Blood samples were centrifuged at 10,000 x g at 4˚C for 10 min to extract the serum. The levels of ALT, AST and glucose levels in the serum were quantified using a Hitachi 7600-120 automated biochemical analyzer (Hitachi High-Technologies Corporation). Serum was mixed with 2,4-dinitrophenylhydrazine and incubated for 30 min at 37˚C, then 0.4 mol/l sodium hydroxide was added into mixture. Absorbance at 505 nm was used to measure AST and at 510 nm for ALT.

Assessment of oxidative stress in the mitochondria

MDA (a product of lipid peroxidation) and SOD (an antioxidant enzyme) levels in the mitochondria were used to assess changes in the level of oxidative stress.
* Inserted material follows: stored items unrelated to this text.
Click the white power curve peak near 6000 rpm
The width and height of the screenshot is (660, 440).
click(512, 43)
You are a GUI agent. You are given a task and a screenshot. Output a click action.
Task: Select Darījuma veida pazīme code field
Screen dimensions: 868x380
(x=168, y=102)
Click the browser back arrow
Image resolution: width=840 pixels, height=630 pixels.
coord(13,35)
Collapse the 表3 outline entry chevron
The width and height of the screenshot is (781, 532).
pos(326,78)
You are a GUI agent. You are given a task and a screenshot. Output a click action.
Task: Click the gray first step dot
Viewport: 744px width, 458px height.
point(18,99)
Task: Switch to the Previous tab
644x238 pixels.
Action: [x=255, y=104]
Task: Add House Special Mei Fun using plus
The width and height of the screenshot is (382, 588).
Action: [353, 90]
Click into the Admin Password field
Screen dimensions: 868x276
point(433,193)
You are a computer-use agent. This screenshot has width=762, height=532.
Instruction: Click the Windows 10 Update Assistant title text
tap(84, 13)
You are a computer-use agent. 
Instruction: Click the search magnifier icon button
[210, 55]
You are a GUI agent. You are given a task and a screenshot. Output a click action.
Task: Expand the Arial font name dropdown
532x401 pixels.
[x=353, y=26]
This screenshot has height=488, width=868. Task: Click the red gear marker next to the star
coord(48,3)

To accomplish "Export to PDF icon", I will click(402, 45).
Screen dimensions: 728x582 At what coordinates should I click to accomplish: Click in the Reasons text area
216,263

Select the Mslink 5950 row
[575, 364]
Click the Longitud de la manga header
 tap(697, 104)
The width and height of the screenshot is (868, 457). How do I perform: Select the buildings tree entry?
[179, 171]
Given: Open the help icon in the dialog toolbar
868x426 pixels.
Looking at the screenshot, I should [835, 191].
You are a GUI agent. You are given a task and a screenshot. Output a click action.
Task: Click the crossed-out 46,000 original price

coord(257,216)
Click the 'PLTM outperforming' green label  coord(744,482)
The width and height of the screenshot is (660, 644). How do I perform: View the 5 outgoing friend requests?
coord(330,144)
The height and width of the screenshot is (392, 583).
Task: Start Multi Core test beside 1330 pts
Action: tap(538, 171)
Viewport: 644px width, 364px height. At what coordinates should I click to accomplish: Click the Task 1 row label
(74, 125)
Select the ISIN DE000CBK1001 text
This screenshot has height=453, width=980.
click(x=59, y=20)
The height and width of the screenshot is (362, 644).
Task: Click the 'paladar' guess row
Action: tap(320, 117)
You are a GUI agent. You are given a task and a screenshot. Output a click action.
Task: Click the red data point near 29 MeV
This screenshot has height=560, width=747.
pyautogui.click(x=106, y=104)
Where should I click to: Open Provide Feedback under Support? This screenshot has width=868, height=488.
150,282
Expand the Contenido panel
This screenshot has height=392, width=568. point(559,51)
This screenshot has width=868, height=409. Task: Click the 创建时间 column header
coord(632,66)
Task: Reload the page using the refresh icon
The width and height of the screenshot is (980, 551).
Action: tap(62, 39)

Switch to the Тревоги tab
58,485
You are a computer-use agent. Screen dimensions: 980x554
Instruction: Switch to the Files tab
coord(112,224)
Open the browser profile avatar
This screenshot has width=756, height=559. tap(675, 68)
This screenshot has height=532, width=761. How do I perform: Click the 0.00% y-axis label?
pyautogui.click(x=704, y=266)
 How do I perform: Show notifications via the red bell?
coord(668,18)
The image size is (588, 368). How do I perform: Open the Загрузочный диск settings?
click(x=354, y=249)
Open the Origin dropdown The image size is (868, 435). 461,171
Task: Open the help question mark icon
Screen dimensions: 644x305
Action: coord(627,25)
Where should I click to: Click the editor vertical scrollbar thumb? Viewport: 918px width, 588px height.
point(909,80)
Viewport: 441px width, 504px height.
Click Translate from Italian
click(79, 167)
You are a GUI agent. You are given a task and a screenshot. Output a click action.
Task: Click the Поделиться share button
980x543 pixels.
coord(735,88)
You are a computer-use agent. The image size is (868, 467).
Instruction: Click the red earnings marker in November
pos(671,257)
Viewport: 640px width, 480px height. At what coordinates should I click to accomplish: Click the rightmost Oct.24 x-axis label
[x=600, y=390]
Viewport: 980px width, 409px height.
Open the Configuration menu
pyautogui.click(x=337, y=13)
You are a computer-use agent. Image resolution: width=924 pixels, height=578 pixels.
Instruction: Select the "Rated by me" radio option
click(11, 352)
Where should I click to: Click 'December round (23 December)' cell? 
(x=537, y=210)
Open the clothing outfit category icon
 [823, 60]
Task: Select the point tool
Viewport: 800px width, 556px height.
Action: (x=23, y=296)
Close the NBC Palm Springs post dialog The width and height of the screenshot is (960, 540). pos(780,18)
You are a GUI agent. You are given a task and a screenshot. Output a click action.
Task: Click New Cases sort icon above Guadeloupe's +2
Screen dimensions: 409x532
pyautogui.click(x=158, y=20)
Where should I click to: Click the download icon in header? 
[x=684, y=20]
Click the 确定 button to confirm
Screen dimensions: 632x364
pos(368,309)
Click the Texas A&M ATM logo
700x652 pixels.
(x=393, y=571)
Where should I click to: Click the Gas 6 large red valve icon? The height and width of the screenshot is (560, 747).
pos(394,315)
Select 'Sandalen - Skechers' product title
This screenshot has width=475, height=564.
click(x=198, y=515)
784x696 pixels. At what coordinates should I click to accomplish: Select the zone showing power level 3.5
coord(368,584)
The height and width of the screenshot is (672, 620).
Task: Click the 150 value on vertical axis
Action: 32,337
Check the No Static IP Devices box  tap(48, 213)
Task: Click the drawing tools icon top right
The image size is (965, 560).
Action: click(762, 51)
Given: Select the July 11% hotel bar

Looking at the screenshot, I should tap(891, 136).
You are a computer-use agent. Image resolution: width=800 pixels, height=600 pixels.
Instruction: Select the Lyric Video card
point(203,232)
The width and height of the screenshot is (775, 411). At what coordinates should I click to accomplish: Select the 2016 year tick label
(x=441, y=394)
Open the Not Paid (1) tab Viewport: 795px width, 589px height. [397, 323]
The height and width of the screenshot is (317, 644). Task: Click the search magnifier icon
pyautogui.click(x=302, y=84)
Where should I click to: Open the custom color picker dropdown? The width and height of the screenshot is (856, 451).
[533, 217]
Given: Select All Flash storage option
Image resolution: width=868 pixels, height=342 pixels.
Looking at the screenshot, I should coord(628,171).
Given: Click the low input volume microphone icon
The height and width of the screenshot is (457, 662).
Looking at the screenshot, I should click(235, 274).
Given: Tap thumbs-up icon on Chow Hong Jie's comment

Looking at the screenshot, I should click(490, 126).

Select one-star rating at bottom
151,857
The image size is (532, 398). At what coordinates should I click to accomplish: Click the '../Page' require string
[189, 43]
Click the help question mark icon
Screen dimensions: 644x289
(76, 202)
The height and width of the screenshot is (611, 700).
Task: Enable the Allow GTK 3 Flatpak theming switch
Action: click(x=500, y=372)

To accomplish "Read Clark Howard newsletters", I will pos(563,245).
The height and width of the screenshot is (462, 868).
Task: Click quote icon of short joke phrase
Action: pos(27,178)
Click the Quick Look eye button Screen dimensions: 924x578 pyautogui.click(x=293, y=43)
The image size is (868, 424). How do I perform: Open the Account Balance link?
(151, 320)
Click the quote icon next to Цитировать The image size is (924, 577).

Mitochondria in the liver were separated as previously described (35). Briefly, liver tissues were immersed in a precooled buffer (10 mM Tris, 210 mM mannitol, 70 mM sucrose, 1 mM EDTA and 0.5 mM EGTA; pH 7.4) and immediately cut into 1-mm portions. Portions were homogenized and centrifuged at 1,000 x g at 4˚C for 10 min. The supernatant was collected and centrifuged at 10,000 x g for 15 min at 4˚C. The precipitate was resuspended in the buffer and the precipitate suspension was centrifuged at 10,000 x g and 4˚C for 15 min.

The precipitate was resuspended in normal saline to determine the levels of SOD and MDA in liver mitochondria using commercially available kits according to the manufacturer's protocol.

Morphological examination

The liver was fixed in 4% neutral paraformaldehyde for 2 days at room temperature, embedded in paraffin after dehydration in an ascending ethanol series in turn (from 75 to 100% ethanol) and serially cut into 5-µm thick sections to observe morphological features and fibrosis. For histological examination, the sections were stained with hematoxylin (15 min) and eosin (3 min) (H&E) at 25˚C. For assessment of the presence of collagen in the livers, the sections were stained with Masson's Trichrome. Staining in Weigert hematoxylin for 8 min, ponceau for 10 min and aniline blue for 2 min at 25˚C.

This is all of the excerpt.